◆ Given exercise: Please give back every one of the rows below word for word, leaving the pictures out.

◆ Material for this exercise:
————————

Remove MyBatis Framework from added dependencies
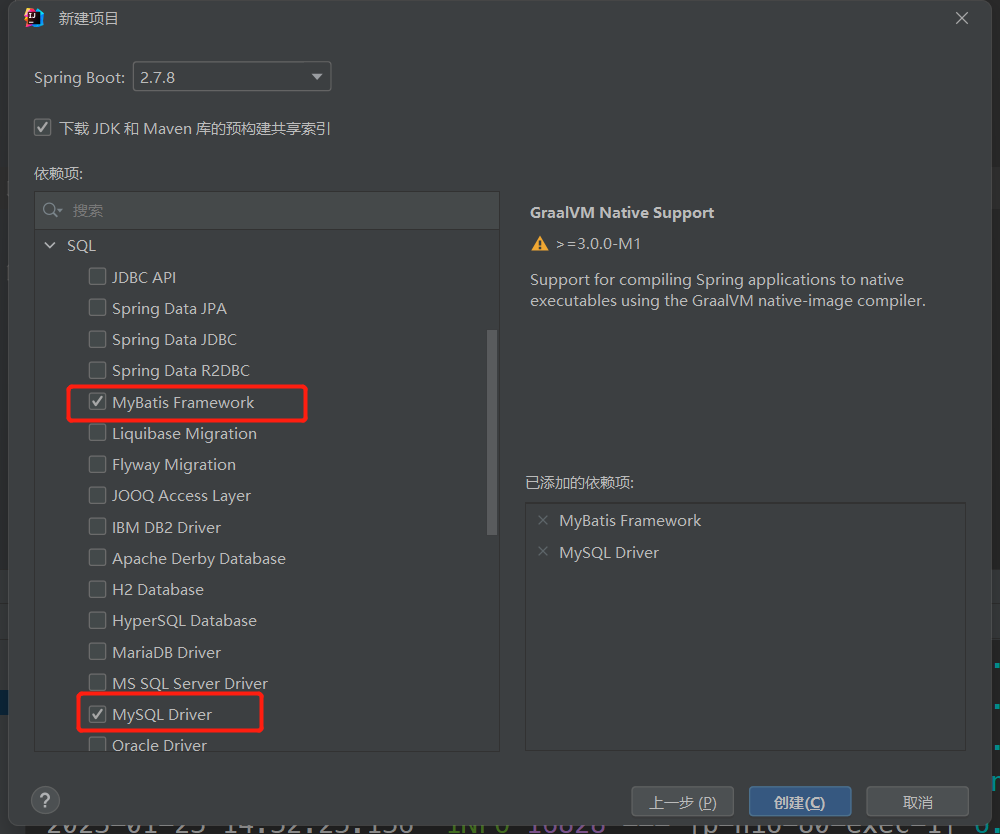Image resolution: width=1000 pixels, height=834 pixels. tap(543, 521)
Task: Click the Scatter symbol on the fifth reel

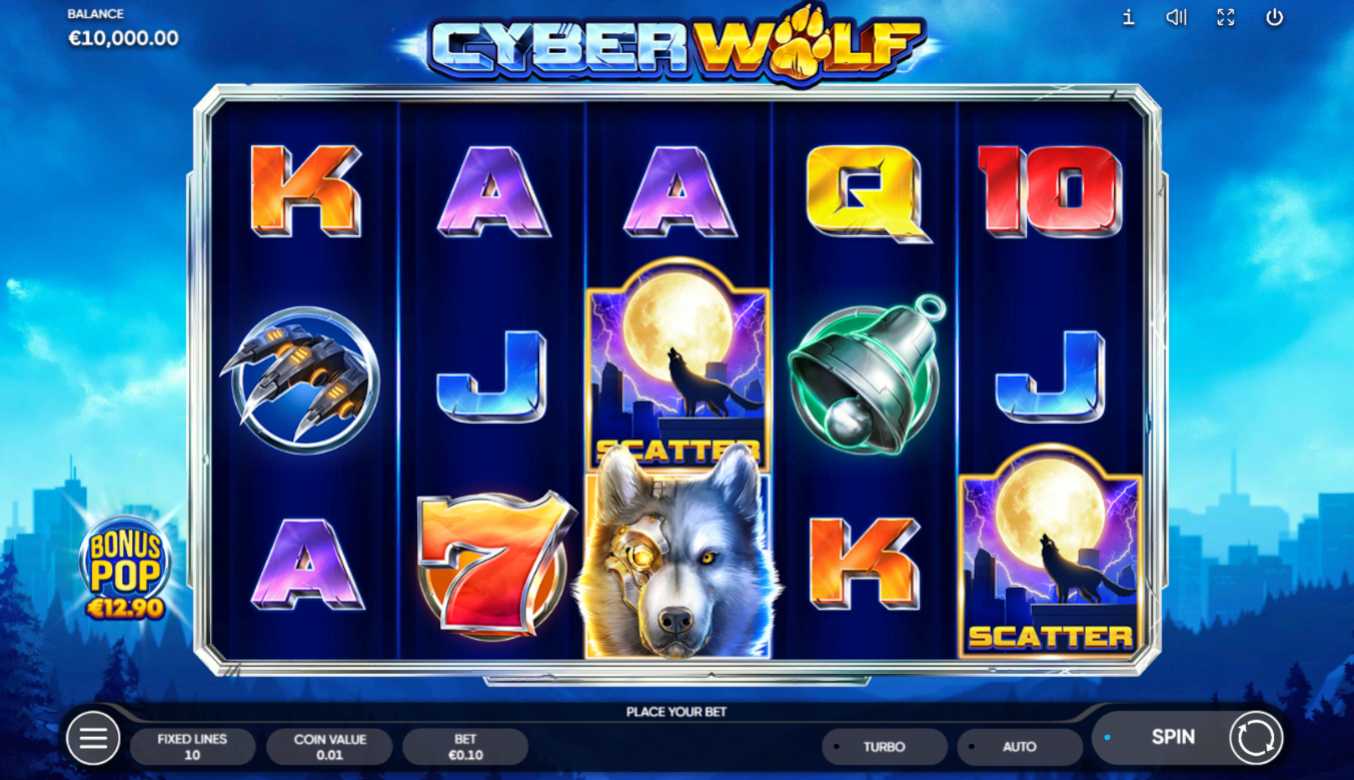Action: [x=1050, y=551]
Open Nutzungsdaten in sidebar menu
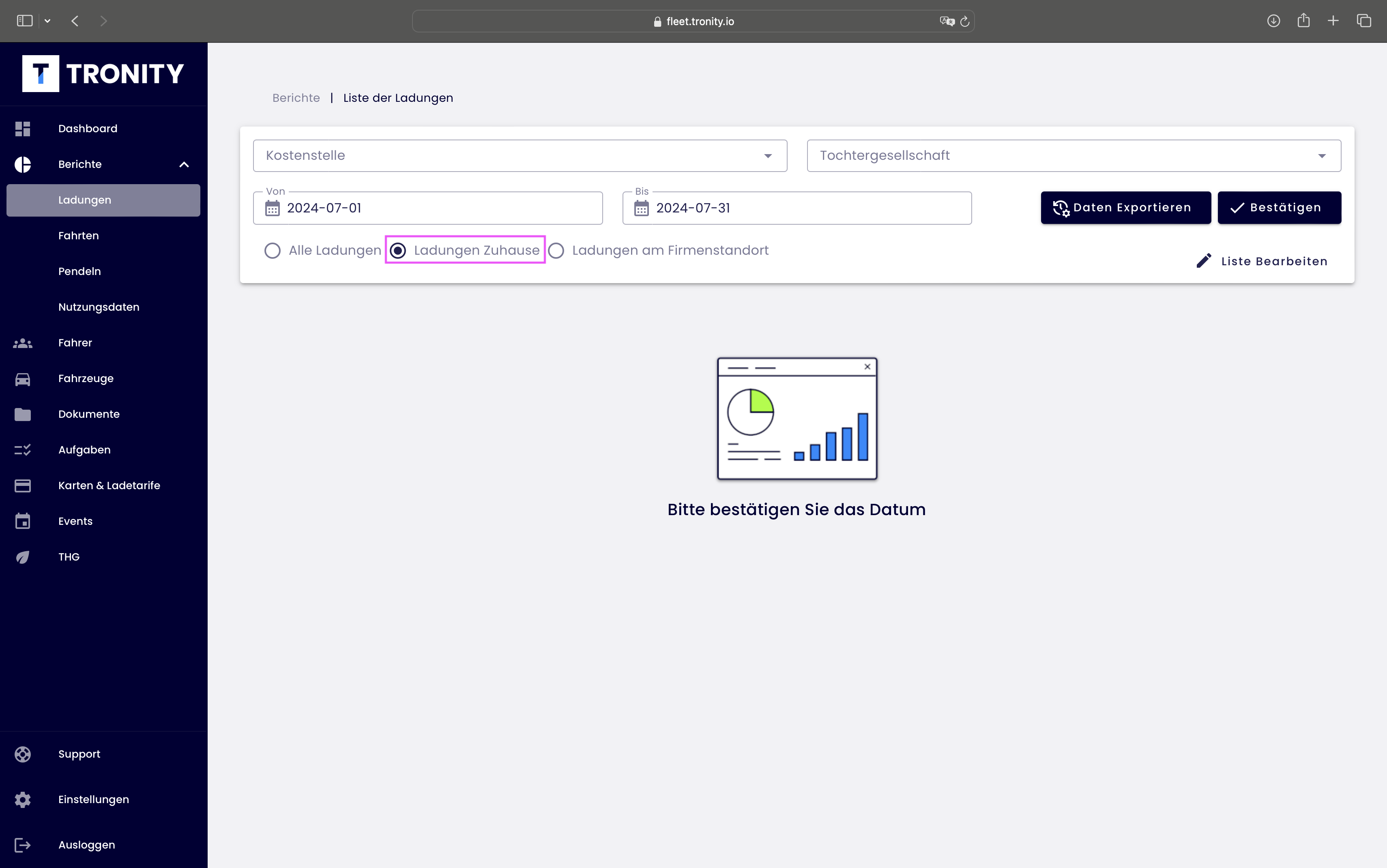The image size is (1387, 868). click(x=99, y=307)
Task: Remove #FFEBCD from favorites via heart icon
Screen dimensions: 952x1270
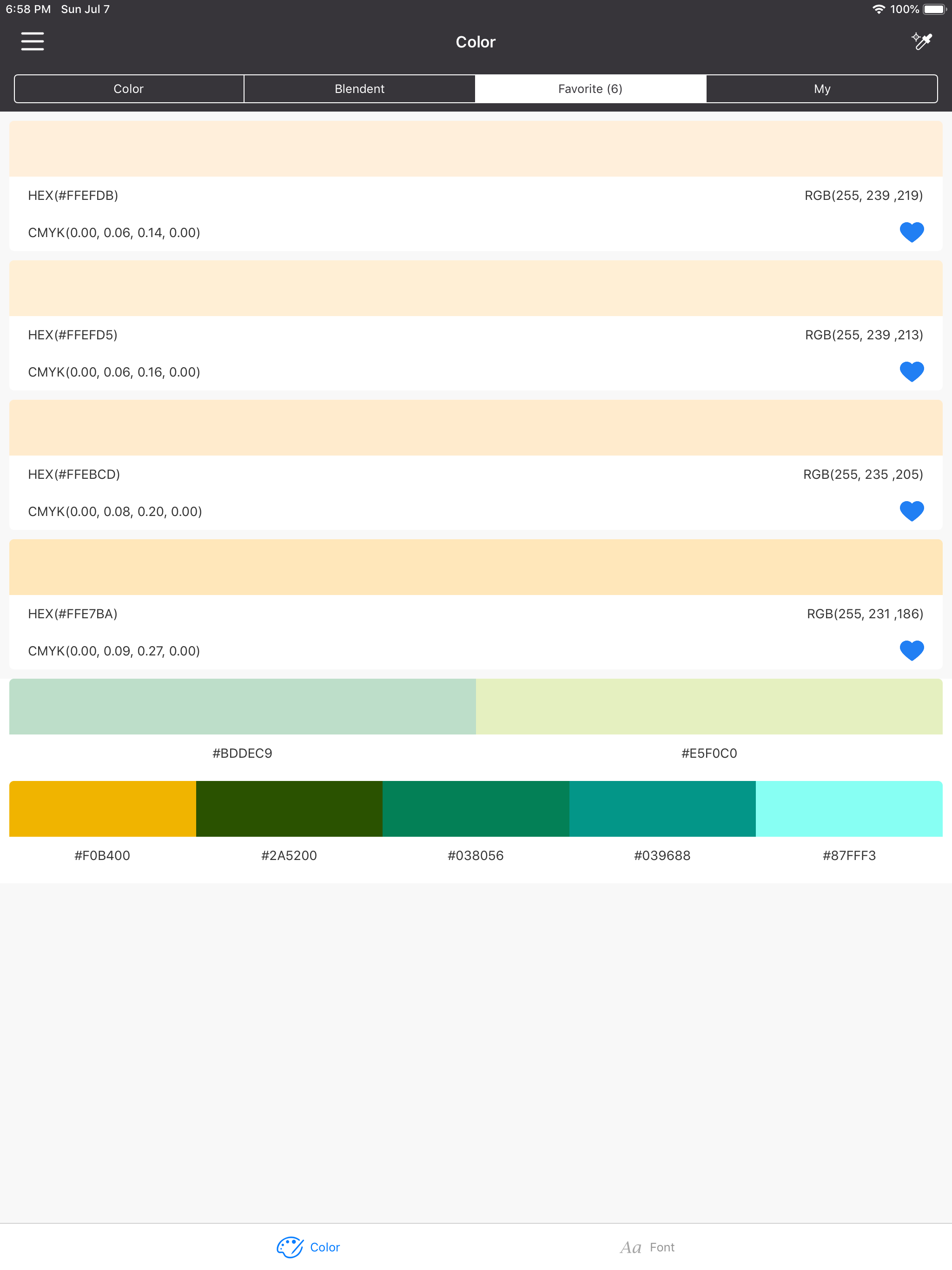Action: click(912, 510)
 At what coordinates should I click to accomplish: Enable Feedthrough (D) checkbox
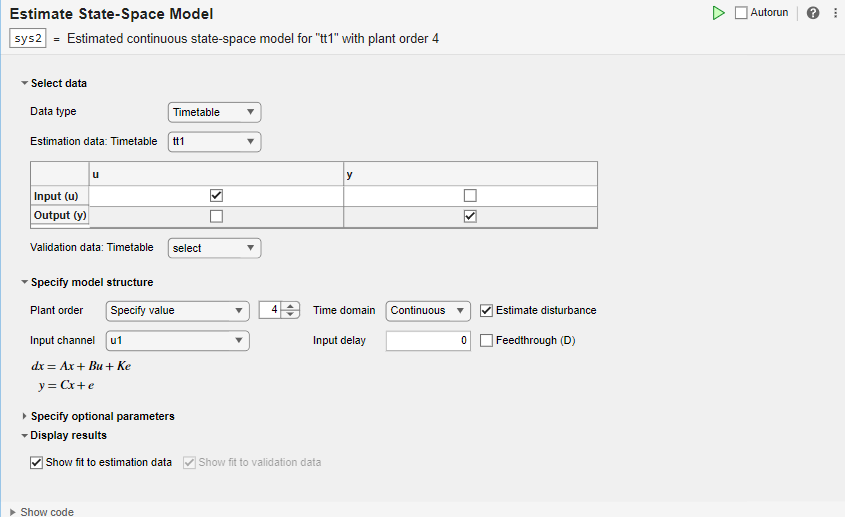(487, 340)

————————

◆ Worked solution:
Remove MyBatis Framework from added dependencies
Image resolution: width=1000 pixels, height=834 pixels. tap(543, 521)
Task: Click the Scatter symbol on the fifth reel

Action: [x=1050, y=551]
Open Nutzungsdaten in sidebar menu
The image size is (1387, 868). click(x=99, y=307)
Task: Remove #FFEBCD from favorites via heart icon
Screen dimensions: 952x1270
Action: click(912, 510)
 At what coordinates should I click to accomplish: Enable Feedthrough (D) checkbox
(487, 340)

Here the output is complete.